7. COPPA & Children's Privacy
Nexus Pen complies with the Children's Online Privacy Protection Act (COPPA). Our Services are not directed to children under 13 without verifiable parental consent.
- We do not knowingly collect personal information from children under 13 outside of school accounts with institutional oversight
- School accounts with students under 13 require the school to act as the authorized representative
- If you believe we have inadvertently collected data from a child under 13 without proper consent, contact us at NexuspenLLC@gmail.com and we will delete it promptly
8. Data Retention
| Data Type | Retention Period |
|---|---|
| Voice audio | Not stored — discarded immediately after transcription |
| Conversation history (Free tier) | Last 10 conversations |
| Conversation history (Plus tier) | 90 days |
| Conversation history (Pro tier) | 1 year |
| Usage logs (query counts, timestamps) | 90 days |
| Account information | Until account deletion |
| Billing records | 7 years (required by tax law) |
| Crash & diagnostic logs | 30 days |
9. Your Rights
Depending on your location, you may have the following rights regarding your personal data:
- Access — request a copy of the personal data we hold about you
- Correction — request correction of inaccurate data
- Deletion — request deletion of your account and associated data
- Portability — receive your data in a machine-readable format
- Objection — object to certain types of processing
- Restriction — request that we limit processing of your data
California residents have additional rights under the CCPA, including the right to know what categories of personal information are sold or disclosed (we do neither).
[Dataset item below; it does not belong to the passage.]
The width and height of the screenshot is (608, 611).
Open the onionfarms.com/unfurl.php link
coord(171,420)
To exercise any of these rights, contact us at NexuspenLLC@gmail.com.
10. Data Export & Deletion
You have full control over your data:
- Export — go to Settings → Account → Export My Data in the Nexus Pen app to download all your conversation history, usage data, and account information as a JSON file
- Delete account — go to Settings → Account → Delete Account to permanently delete your account and all associated data. This action is irreversible. Billing records are retained for legal compliance per the retention schedule above.
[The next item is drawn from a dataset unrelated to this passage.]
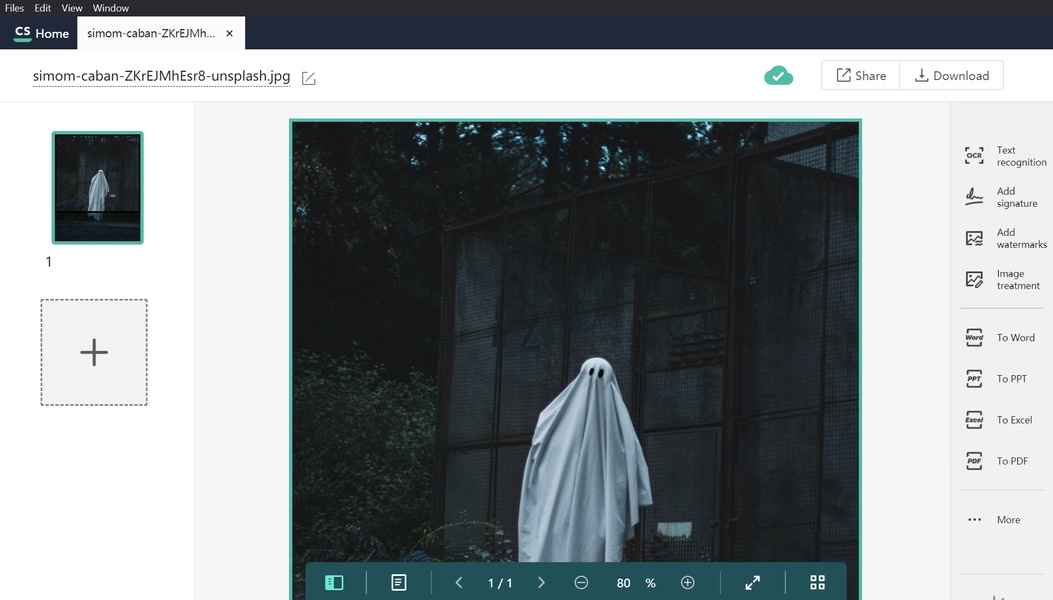
Task: Expand the More tools option
Action: point(994,520)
Deletion requests are processed within 30 days. You will receive an email confirmation when deletion is complete.
11. Cookies & Tracking
Our website (nexuspen.org) uses cookies for:
- Essential cookies — session management, authentication state
- Analytics cookies — anonymous aggregate traffic data (pages visited, referral source)
We do not use third-party advertising cookies or cross-site tracking. You can disable cookies in your browser settings; some site features may not function correctly without them.
The Nexus Pen mobile app does not use cookies. Analytics are limited to anonymous in-app event tracking.
12. Changes to This Policy
We may update this Privacy Policy from time to time. When we make material changes, we will:
- Update the "Last updated" date at the top of this page
- Send an email notification to registered users
- Display an in-app notice for 30 days after the change
Continued use of the Services after changes take effect constitutes acceptance of the revised policy.
13. Contact Us
For privacy-related questions, requests, or concerns:
Nexus Pen LLC
Privacy Team
Illinois, United States
We aim to respond to all privacy inquiries within 5 business days.